Your message dated Tue, 4 Sep 2018 09:38:55 +0200 with message-id <[email protected]> and subject line Re: Bug#907916: apt-secure: apt-secure should ignore local file: based repository not having a Release file has caused the Debian Bug report #907916, regarding apt-secure: apt-secure should ignore local file: based repository not having a Release file to be marked as done.

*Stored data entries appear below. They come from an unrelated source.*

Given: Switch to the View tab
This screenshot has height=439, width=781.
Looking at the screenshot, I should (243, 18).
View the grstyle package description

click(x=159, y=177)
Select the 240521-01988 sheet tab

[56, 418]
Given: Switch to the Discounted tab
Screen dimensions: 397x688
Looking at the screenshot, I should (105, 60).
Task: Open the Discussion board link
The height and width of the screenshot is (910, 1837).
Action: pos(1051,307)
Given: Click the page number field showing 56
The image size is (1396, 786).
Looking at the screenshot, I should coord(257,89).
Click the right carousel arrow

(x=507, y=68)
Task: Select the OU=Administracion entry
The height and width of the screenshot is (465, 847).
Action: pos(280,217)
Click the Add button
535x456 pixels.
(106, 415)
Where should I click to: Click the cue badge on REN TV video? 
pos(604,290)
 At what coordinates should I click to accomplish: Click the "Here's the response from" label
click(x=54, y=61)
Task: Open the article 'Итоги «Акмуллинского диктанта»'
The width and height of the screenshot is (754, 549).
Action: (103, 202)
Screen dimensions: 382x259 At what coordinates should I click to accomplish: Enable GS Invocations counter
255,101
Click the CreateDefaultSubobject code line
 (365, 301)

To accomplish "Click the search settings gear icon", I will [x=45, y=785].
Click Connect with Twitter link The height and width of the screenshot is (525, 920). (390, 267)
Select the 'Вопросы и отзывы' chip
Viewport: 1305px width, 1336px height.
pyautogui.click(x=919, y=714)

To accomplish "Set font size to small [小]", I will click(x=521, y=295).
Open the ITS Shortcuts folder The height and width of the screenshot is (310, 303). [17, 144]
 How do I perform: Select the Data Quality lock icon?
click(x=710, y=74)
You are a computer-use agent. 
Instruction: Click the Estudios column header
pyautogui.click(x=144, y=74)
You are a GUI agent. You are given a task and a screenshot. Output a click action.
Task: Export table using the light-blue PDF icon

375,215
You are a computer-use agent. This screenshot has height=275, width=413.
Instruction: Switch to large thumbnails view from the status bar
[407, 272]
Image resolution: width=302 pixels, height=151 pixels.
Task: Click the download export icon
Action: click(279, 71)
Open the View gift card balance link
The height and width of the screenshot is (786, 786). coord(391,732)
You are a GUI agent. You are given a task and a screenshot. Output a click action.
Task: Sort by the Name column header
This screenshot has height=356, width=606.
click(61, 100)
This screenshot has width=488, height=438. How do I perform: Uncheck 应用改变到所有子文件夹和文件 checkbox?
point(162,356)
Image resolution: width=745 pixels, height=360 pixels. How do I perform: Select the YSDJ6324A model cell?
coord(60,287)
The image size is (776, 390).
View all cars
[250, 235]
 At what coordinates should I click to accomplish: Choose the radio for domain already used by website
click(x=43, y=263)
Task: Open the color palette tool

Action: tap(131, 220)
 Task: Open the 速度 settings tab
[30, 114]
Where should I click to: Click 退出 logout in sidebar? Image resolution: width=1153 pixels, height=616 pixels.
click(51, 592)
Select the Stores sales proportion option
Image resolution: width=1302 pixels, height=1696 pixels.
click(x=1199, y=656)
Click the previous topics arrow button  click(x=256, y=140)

This means that you claim that the problem has been dealt with. If this is not the case it is now your responsibility to reopen the Bug report if necessary, and/or fix the problem forthwith. (NB: If you are a system administrator and have no idea what this message is talking about, this may indicate a serious mail system misconfiguration somewhere. Please contact [email protected] immediately.) -- 907916: https://bugs.debian.org/cgi-bin/bugreport.cgi?bug=907916 Debian Bug Tracking System Contact [email protected] with problems
--- Begin Message ---Package: apt Version: 1.4.8 Severity: normal File: apt-secure I have a file: based repository: deb file:/ usr/src/deb/ But apt-get update complains: W: The repository 'file: usr/src/deb/ Release' does not have a Release file. N: Data from such a repository can't be authenticated and is therefore potentially dangerous to use. N: See apt-secure(8) manpage for repository creation and user configuration details. This is excessive. A local file based repository is not dangerous to use just because it doesn't have a Release file. Adding a release file will in no way secure it - anyone with access to change anything, can also change the Release file. -Ariel -- System Information: Debian Release: 9.5 APT prefers stable APT policy: (990, 'stable') Architecture: i386 (x86_64) Foreign Architectures: amd64 Kernel: Linux 4.9.110 (SMP w/8 CPU cores) Locale: LANG=en_US.UTF-8, LC_CTYPE=en_US.UTF-8 (charmap=UTF-8), LANGUAGE= (charmap=UTF-8) Shell: /bin/sh linked to /bin/dash Init: systemd (via /run/systemd/system) Versions of packages apt depends on: ii adduser 3.115 ii debian-archive-keyring 2017.5 ii gpgv 2.1.18-8~deb9u2 ii init-system-helpers 1.48 ii libapt-pkg5.0 1.4.8 ii libc6 2.24-11+deb9u3 ii libgcc1 1:6.3.0-18+deb9u1 ii libstdc++6 6.3.0-18+deb9u1 Versions of packages apt recommends: ii gnupg 2.1.18-8~deb9u2 ii gnupg2 2.1.18-8~deb9u2 Versions of packages apt suggests: pn apt-doc <none> ii aptitude 0.8.7-1 ii dpkg-dev 1.18.25 ii powermgmt-base 1.31+nmu1 ii python-apt 1.4.0~beta3 ii synaptic 0.84.2 -- no debconf information
--- End Message ---
--- Begin Message ---On Tue, Sep 04, 2018 at 12:03:10AM -0400, Ariel wrote: > Package: apt > Version: 1.4.8 > Severity: normal > File: apt-secure > > I have a file: based repository: > deb file:/ usr/src/deb/ > > But apt-get update complains: > > W: The repository 'file: usr/src/deb/ Release' does not have a Release file. > N: Data from such a repository can't be authenticated and is therefore > potentially dangerous to use. > N: See apt-secure(8) manpage for repository creation and user configuration > details. > > This is excessive. A local file based repository is not dangerous to use just > because it doesn't have a Release file. > > Adding a release file will in no way secure it - anyone with access to change > anything, can also change the Release file. > Requiring a (In)Release file _always_ makes sense, as it tells apt which files are available in the repository. Without it, things get very noisy, as apt tries to download all kinds of indexes that don't exist. With regards to signing the release file, being explicit about trust is a good thing. A file:/ url might be a remote location mounted locally via NFS or other network file systems. If you are certain that the source is always trustworthy, tell apt that by setting [trusted=yes] in the sources.list file. In summary, file:/ is no different from other url, disabling security checks there opens up a security hole (duh), and there's an easy workaround: This is not a bug. -- debian developer - deb.li/jak | jak-linux.org - free software dev ubuntu core developer i speak de, en
--- End Message ---